A 63‑year‑old woman with a 3‑year history of heart failure (HF) with mildly reduced ejection fraction was admitted to a hospital due to HF decompensation. Her medical history included permanent atrial fibrillation (AF), single‑chamber cardioverter‑defibrillator implantation for secondary prevention of sudden cardiac death, transient ischemic attack, arterial hypertension, and osteoarthritis. For AF, she was taking rivaroxaban 20 mg once daily.

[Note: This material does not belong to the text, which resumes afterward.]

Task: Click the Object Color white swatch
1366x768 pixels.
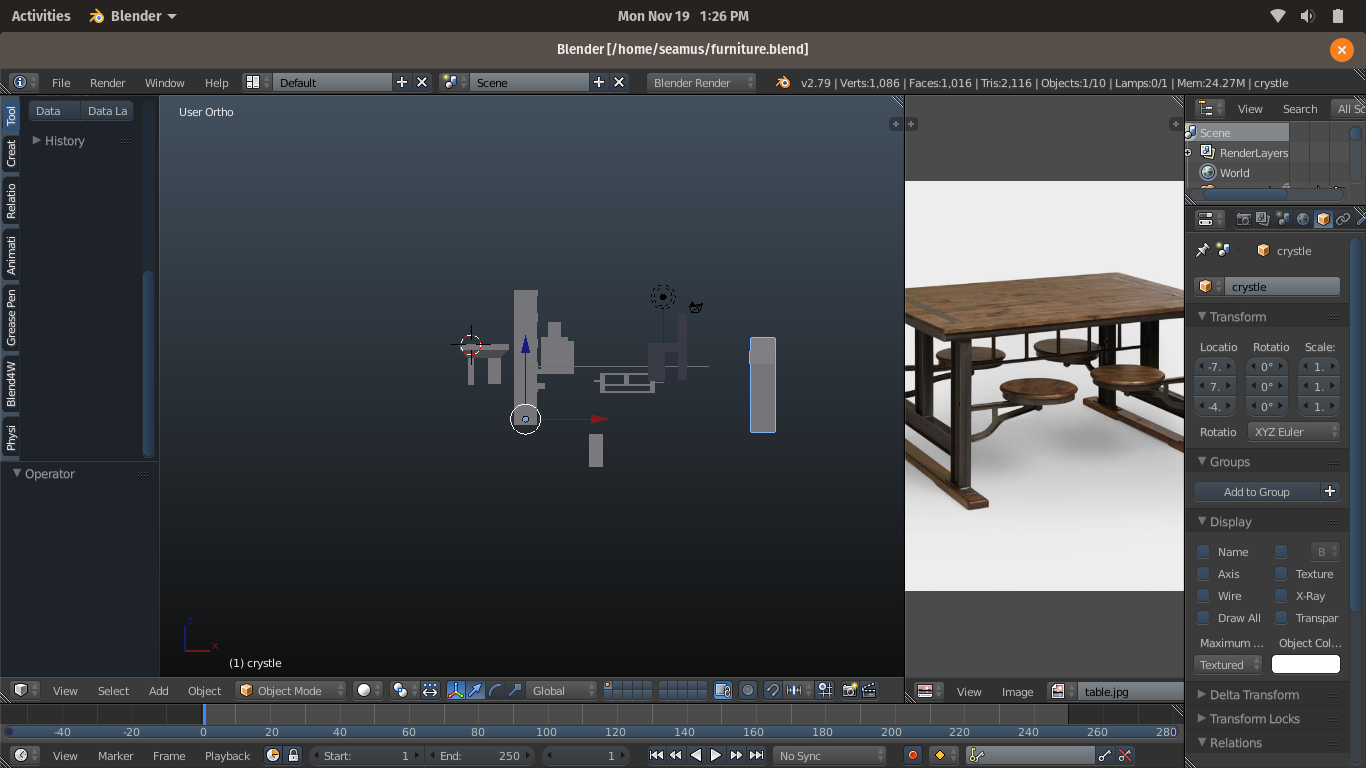Action: click(x=1305, y=665)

On admission, laboratory tests showed elevated levels of N‑terminal pro–B‑type natriuretic peptide (368 pg/ml; reference range [RR], 0–125 pg/ml), as well as low levels of hemoglobin (4.7 mmol/l; RR, 7.75–10 mmol/l) and hematocrit (25%; RR, 36%–47%). Further testing indicated iron deficiency with total iron binding capacity of 61.9 µmol/l (RR, 40–80 µmol/l) and transferrin saturation of 3.2% (RR, 20%–55%). She required red blood cell (RBC) transfusion. Echocardiography demonstrated severe mitral and tricuspid regurgitation and left ventricular ejection fraction (LVEF) of 55% (Figure 1A). Coronary angiography ruled out obstructive coronary artery disease (Figure 1B and 1C), and cardiac magnetic resonance imaging showed late gadolinium enhancements of nonischemic type located intramurally in the inferior wall, focally at the junction of both ventricles, and linearly in the inferoseptal segment with LVEF of 43%.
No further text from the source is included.